Cultivating Positive Habits

People lined up on Osanbashi Pier in Yokohama awaiting the first 2012 sunrise.

2012 has arrived and most people have laid out their goals and resolutions for the year.  Other than setting running goals, I’ve decided I’m going to do something a little different this year for the other areas of my life and cultivate positive habits instead of setting any concrete goals.  It is a bit of an experiment, but I picked the idea up from the Zen Habits blog.

So this year I plan to focus on cultivating 4 habits daily.

1.  Limit my time being connected online.  This has been an area I drastically need improve upon, I waste entirely too much time browsing the Internet, social networks, and fooling around with my gadgets such my iPhone and Blackberry.  I asked my wife the other night how much my iPhone was costing us and she said $100 a month!  Wow, $100 a month!  After thinking about what I was using the iPhone for, which was basically keeping up with social networks and constantly checking e-mail, I decided I wasn’t getting $100 worth of utility out of the iPhone, so I’m planning to cancel my service this week.  So this will be the first step in rationing my time being connected.  I would also like to get rid of the Blackberry, but unfortunately it is required for work.  I also want to set aside limited time frames of the day to check the Internet and once the time limit is over, turn the computer off (not just sleep mode) and do something more productive (like read a book, cook a meal, clean a room, spend quality time with wife, meditate, etc.).

2.  Focus and live in the present moment.  I want to try and tame the mind and stay in the moment.  Basically try and focus on the task or person in front of me and “be there.”  I’ve been trying to do this for years, and although I’m a little better at it, I want to have that breakthrough where it is more of a habit than forced discipline.  Too often I’m planning for some future event and daydreaming while life passes by in front of me.  Or on a Sunday I’ll be dreading the prospect of going into work Monday morning instead of just enjoying the Sunday afternoon in front of me.

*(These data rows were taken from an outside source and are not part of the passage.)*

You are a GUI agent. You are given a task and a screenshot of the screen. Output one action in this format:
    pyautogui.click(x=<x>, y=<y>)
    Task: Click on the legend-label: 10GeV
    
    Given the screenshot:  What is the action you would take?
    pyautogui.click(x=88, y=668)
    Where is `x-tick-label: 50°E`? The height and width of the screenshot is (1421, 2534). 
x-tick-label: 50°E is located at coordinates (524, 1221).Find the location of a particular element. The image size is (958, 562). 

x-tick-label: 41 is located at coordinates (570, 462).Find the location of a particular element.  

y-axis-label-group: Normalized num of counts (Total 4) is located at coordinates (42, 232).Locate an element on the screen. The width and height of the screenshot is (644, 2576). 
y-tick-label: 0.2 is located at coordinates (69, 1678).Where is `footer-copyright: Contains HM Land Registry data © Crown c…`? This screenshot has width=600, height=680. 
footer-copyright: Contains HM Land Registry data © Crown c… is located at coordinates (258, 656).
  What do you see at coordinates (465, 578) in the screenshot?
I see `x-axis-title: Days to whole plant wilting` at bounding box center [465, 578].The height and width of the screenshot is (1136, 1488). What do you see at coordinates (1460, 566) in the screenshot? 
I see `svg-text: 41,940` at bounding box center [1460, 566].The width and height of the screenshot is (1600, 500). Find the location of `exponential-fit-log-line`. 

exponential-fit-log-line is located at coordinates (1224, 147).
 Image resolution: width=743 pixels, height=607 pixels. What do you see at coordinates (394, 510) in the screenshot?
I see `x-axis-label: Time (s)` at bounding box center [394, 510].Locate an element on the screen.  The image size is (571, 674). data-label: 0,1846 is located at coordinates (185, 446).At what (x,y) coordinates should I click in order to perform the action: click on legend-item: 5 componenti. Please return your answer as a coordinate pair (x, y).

3.  Distinguishing between needs versus wants.  In a consumer society, marketers are geniuses at taking our wants and making us believe they are needs.  I’m certainly not against capitalism, but I want to be maintain a conscious distinction between what are truly wants and needs.  If it is truly a need, such as food, then I have no hesitation in buying healthy and high quality food.  But if it is a want, then I need to calculate the utility of the benefits of that product to determine if it is something I want to spend money on or invest time or effort in – like I did with my iPhone.  What I’m finding is that most things in life are wants and much of it detracts from the overall quality of your life.  There is a blog post from Money Mustache that talks to the concept of hedonic adaptation which I thought was an interesting take on how quickly we adapt to pleasure and our environment.

4.  Set aside 10 minutes a day to be with God.  Most likely I’ll do this before heading off to bed.